AtheMathmo / rusty-machine

Machine Learning library for Rust
https://crates.io/crates/rusty-machine/
MIT License
1.25k stars 153 forks source link

DBSCAN clusters of size < min_points being returned #196

Open NatPRoach opened 5 years ago

NatPRoach commented 5 years ago

Hello, I've been using your implementation of DBSCAN, and noticed that its been outputting clusters smaller than the minimum size I specified at initialization.
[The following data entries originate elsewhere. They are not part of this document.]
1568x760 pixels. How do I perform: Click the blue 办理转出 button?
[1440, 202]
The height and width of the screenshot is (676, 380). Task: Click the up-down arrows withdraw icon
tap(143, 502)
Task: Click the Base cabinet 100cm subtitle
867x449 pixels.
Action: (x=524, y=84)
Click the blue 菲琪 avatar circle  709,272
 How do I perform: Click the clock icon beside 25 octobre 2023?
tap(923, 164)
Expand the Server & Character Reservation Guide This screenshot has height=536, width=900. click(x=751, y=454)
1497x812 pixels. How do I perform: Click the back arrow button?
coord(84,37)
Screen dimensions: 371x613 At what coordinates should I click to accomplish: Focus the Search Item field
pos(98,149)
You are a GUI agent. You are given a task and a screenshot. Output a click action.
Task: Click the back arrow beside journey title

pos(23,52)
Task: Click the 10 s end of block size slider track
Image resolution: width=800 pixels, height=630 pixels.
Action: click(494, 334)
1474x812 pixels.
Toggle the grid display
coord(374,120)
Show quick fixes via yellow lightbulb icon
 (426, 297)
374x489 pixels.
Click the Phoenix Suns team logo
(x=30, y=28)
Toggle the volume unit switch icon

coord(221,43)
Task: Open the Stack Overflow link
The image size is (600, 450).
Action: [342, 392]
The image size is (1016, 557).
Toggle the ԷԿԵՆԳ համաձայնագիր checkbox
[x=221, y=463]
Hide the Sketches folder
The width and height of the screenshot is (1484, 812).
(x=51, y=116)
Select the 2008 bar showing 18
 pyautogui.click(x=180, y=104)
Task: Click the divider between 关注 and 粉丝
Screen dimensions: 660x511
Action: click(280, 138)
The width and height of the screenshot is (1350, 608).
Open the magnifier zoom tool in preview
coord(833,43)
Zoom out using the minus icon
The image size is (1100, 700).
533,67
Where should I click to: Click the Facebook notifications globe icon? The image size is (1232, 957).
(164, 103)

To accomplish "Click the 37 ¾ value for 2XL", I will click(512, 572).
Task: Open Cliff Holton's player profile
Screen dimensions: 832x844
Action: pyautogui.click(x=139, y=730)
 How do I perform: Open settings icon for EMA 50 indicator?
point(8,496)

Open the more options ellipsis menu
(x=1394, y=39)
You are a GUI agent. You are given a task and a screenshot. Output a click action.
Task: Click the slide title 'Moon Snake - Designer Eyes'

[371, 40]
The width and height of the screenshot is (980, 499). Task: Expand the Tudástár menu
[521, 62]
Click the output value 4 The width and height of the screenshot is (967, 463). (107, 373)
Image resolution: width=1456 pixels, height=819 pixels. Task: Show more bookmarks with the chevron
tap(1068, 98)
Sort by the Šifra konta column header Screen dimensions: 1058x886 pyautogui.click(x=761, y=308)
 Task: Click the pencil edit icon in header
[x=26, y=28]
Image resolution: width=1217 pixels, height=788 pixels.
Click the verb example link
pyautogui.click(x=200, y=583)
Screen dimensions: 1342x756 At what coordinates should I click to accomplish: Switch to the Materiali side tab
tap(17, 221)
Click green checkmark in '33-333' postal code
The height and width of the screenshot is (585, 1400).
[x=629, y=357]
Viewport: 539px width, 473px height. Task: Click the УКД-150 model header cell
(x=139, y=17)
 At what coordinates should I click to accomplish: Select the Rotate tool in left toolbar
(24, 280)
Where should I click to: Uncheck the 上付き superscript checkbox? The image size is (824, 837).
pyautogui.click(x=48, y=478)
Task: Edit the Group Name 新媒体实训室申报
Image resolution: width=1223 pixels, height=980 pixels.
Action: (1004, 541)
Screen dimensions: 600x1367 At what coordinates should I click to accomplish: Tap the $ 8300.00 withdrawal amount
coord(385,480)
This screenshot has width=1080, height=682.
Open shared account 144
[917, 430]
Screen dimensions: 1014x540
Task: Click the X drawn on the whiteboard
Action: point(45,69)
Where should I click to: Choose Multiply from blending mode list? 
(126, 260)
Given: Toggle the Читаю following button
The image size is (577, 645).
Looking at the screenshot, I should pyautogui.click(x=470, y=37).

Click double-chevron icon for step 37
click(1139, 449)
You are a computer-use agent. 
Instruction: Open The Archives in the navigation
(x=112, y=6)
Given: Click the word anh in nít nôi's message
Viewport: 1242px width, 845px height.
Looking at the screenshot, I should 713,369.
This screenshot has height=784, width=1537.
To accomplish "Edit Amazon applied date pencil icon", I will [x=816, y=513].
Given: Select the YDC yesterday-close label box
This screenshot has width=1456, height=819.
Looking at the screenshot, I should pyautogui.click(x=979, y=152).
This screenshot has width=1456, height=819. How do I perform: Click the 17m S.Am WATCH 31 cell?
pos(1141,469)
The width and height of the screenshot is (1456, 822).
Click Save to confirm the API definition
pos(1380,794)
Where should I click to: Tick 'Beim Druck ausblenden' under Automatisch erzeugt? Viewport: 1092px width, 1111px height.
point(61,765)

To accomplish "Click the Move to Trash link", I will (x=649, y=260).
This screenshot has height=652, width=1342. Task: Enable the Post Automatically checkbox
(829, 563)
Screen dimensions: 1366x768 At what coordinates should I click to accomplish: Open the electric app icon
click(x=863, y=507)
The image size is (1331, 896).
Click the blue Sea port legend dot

The relevant section of code I've been using to look at clusters is below:

    let mut db = DBSCAN::new(1.5, 5);
    db.train(&similarity_matrix).unwrap();
    let cluster_assignments = db.clusters().unwrap();
    let mut clusters = Vec::<Vec::<usize>>::new();
    for (i,assignment) in cluster_assignments.iter().enumerate() {
        if assignment.is_some(){
            let val = assignment.unwrap();
            println!("read {} {}: cluster {}",i, read_ids[i], val );
            if clusters.len() == val{
                clusters.push(vec![i])
            }
            else{
                clusters[val].push(i)
            }
        }
        else{
            println!("read {} {}: cluster {}", i, read_ids[i], -1 );
        }
    }
    for (i,cluster) in clusters.iter().enumerate(){
        println!("Cluster {}, size {}:", i, cluster.len());
        for index in cluster.iter(){
            println!(">{}",read_ids[*index]);
            let bytes = seqs[*index].clone();
            println!("{}",String::from_utf8(bytes).unwrap());
        }
    }

Using this code I've been getting clusters of sizes < 5, as small as 1 or 2 elements in some cases.